* Document extract
=== Section Start ===

PwC's Stephen Broome examines the sector's cautious optimism, green travel and the forthcoming election
More delays for the business traveller
Following a sustained period of turbulence for business travel, and at first glance, the executive tourist is cautiously returning, taking to the air and sleeping in hotel beds once again.
This is good news for UK hotels and business focused travel companies. For the first time in two years the industry is excitedly anticipating group and transient business picking up and there is hope of pent up demand for face to face meetings in the air.
Despite a UK wide RevPAR decline of almost 10% in 2009, over 3% of growth is forecast for the coming year, and nearly 5% in 2011. London hotel trade has been driven by the leisure tourist taking advantage of the exchange rate, cheap room rates and domestic holidaymakers opting not to holiday abroad, but the Capital will also be first to see the return of the executive traveller as the financial services industry becomes more active.
Flight to green
However, the onslaught of the global economic downturn has not been the only factor impacting the movement of the business traveller. As the hospitality & leisure (H&L) industry looks set to experience some recovery in 2010, the flight to green travel has become more important than ever.
Our (PwC) air travel CO2 emissions are down 20% on last year partly through better information being available to our frequent travelers on their sustainable travel choices and personal CO2 footprint. Usage of video conferencing facilities has increased 44% since the beginning of 2009, and the average C02 output of new vehicles coming into our car scheme is 140g/km, which compares to a UK average for new cars in 2008 of 158g/km.

=== Section End ===

* Data excerpts
=== Section Start ===

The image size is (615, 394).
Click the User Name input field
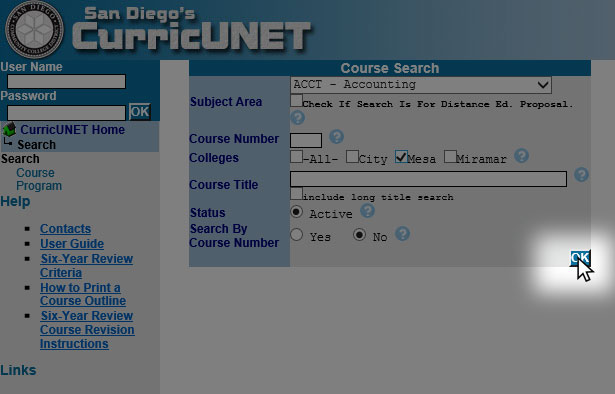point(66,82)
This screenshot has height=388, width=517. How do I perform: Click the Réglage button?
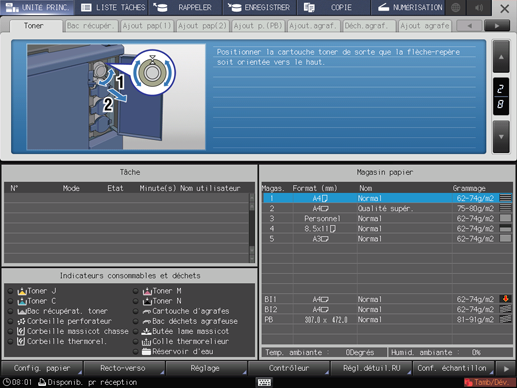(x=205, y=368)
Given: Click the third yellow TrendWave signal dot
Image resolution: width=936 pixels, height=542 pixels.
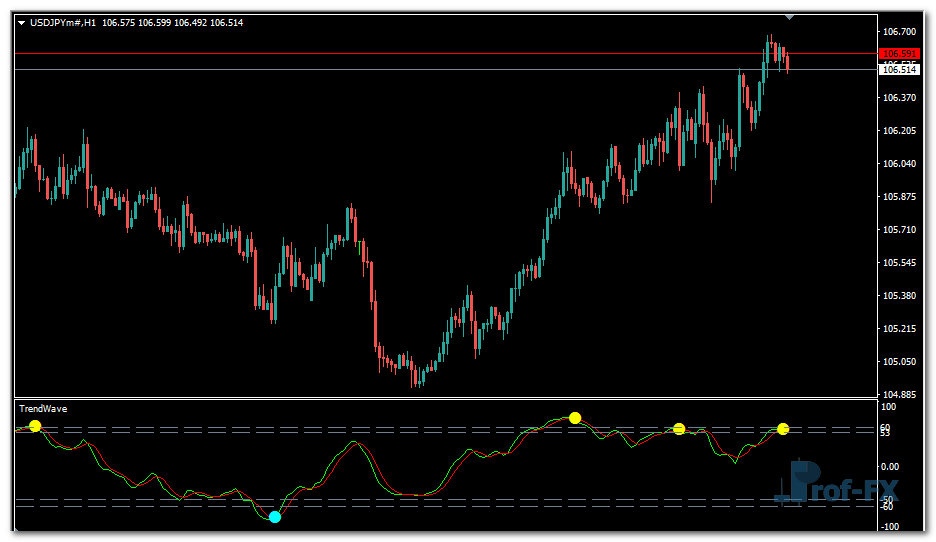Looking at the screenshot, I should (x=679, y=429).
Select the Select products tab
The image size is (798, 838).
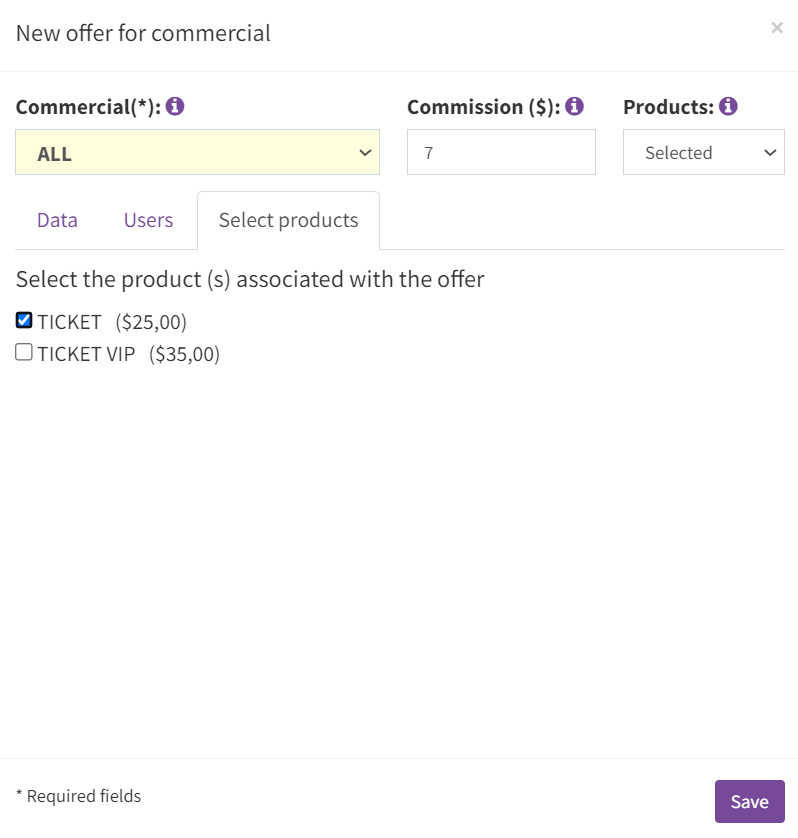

=== Section End ===

* Exercise set
#1 Retype the stretch of the business travel article from "PwC's Stephen Broome" through "in the air.".
#2 Write what comes next in the business travel article, picking up after its final sentence.
The lines have no connection to the business travel article.

* Results for the exercise
#1
PwC's Stephen Broome examines the sector's cautious optimism, green travel and the forthcoming election
More delays for the business traveller
Following a sustained period of turbulence for business travel, and at first glance, the executive tourist is cautiously returning, taking to the air and sleeping in hotel beds once again.
This is good news for UK hotels and business focused travel companies. For the first time in two years the industry is excitedly anticipating group and transient business picking up and there is hope of pent up demand for face to face meetings in the air.

#2
While the recession temporarily wiped out business travel, the environmental agenda is certainly changing decision making around travel. This also adds to the now cautious nature of the executive pilgrim.
Although corporate demand is returning, and aside from the green evolution of the industry, departmental public sector cut backs are imminent following the election - and travel and hotels will be an easy target.
Assuming a dependency of 30% of hotel business on public sector supply, cuts could shave almost 1% off the latest UK RevPAR growth projections in both 2010 and again in 2011.
Occupancy is likely to be the first casualty of any post-election cuts as travel budgets are slashed and private sector business is also dependent on public sector contracts which could reduce the number of corporates travelling as well.
In short, the recession may have a lingering effect. In a move to cut public sector spending, in the face of and aftermath of an election, the business traveller may encounter long delays on the return journey.